CREATE TEMPORARY TABLE temp1 (
  a int, b text, c text
);
COPY temp1(a,b,c) FROM '/tmp/myfile.csv' HEADER csv;

INSERT INTO mytable(info) SELECT json_build_array(a,b,c) FROM temp1;

It is ugly because:

  • need the a priory knowledge about fields, and a previous CREATE TABLE with it.

  • for "big data" need a big temporary table, so lost CPU, disk and my time — the table mytable have CHECKs and UNIQUEs constraints for each line.

  • ... Needs more than 1 SQL command.

1

There are 1 best solutions below

7
On BEST ANSWER

Perfect solution!

Not need to know all the CSV columns, only extract what you know.
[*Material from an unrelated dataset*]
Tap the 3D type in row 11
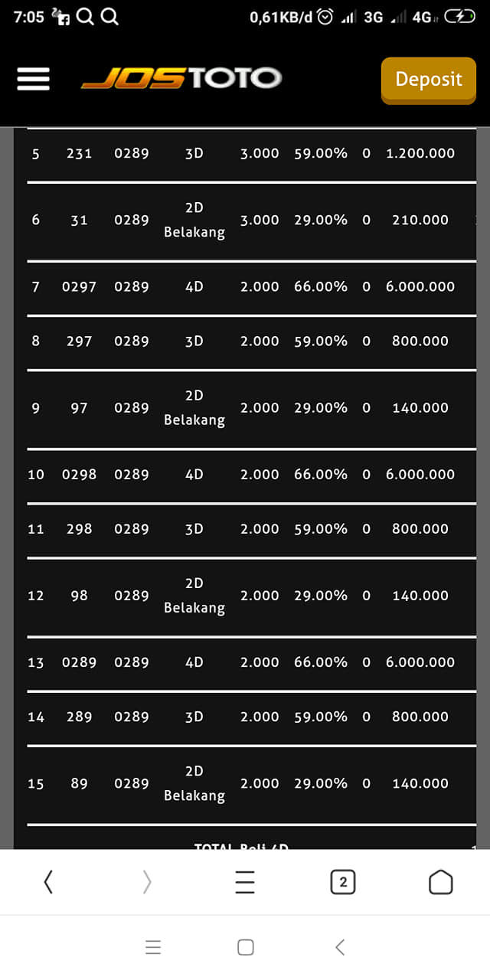490x980 pixels. (x=194, y=529)
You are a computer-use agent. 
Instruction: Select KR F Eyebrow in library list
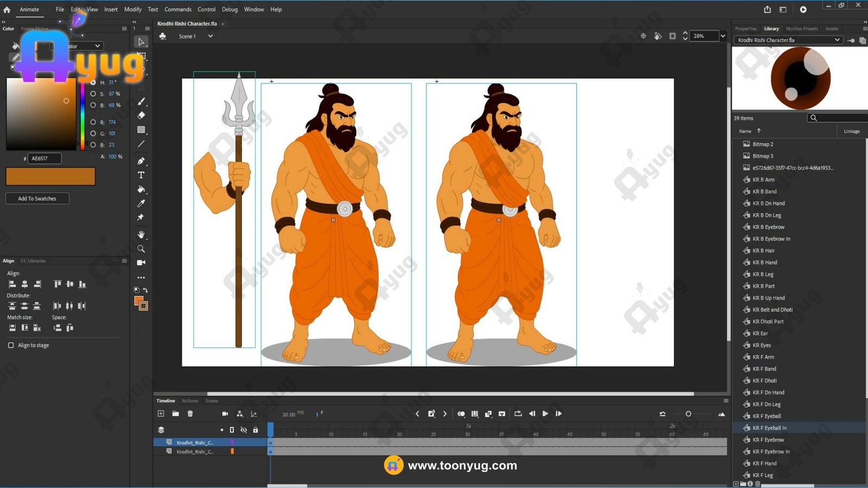(768, 440)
Use at SQL CREATE EXTENSION PLpythonU;: if the command produce an error like "could not open extension control file ... No such file" you need to install pg-py extra-packages. In standard UBUNTU (16 LTS) is simple, apt install postgresql-contrib postgresql-plpython.
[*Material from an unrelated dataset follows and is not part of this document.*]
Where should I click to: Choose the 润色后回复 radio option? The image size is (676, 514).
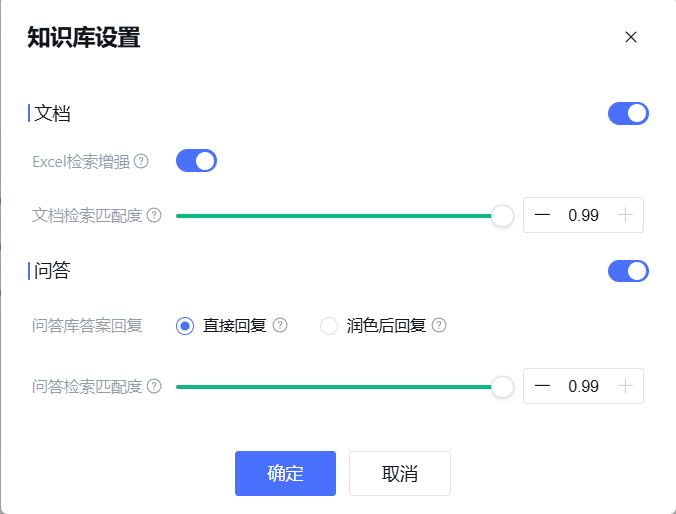(329, 326)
CREATE FUNCTION get_csvfile(
  file text,
  delim_char char(1) = ',',
  quote_char char(1) = '"')
returns setof text[] stable language plpythonu as $$
  import csv
  return csv.reader(
     open(file, 'rb'),
     quotechar=quote_char,
     delimiter=delim_char,
     skipinitialspace=True,
     escapechar='\\'
  )
$$;

INSERT INTO mytable(info)
  SELECT jsonb_build_array(c[1],c[2],c[3]) 
  FROM get_csvfile('/tmp/myfile1.csv') c;

The split_csv() function was defined here. The csv.reader is very reliable (!).

Not tested for big-big CSV... But expected Python do job.


PostgreSQL workaround

It is not a perfect solution, but it solves the main problem, that is the

... big temporary table, so lost CPU, disk and my time"...

This is the way we do it, a workaround with file_fdw!

  1. Adopt your conventions to avoid file-copy and file-permission confusions... The standard file path for a CSV. Example: /tmp/pg_myPrj_file.csv

  2. Initialise your database or SQL script with the magic extension,

   CREATE EXTENSION file_fdw;
   CREATE SERVER files FOREIGN DATA WRAPPER file_fdw;
  1. For each CSV file, myNewData.csv,

    3.1. make a symbolic link (or scp remote copy) for your new file ln -sf $PWD/myNewData.csv /tmp/pg_socKer_file.csv

    3.2. configure the file_fdw for your new table (suppose mytable).

   CREATE FOREIGN TABLE temp1 (a int, b text, c text) 
   SERVER files OPTIONS ( 
     filename '/tmp/pg_socKer_file.csv', 
       format 'csv', 
       header 'true'
   );

PS: after running SQL script with psql, when having some permission problem, change owner of the link by sudo chown -h postgres:postgres /tmp/pg_socKer_file.csv.

3.3. use the file_fdw table as source (suppose populating mytable).

 INSERT INTO mytable(info)
 SELECT json_build_array(a,b,c) FROM temp1;

Thanks to @JosMac (and his tutorial)!


NOTE: if there is a STDIN way to do it (exists??), will be easy, avoiding permission problems and use of absolute paths. See this answer/discussion.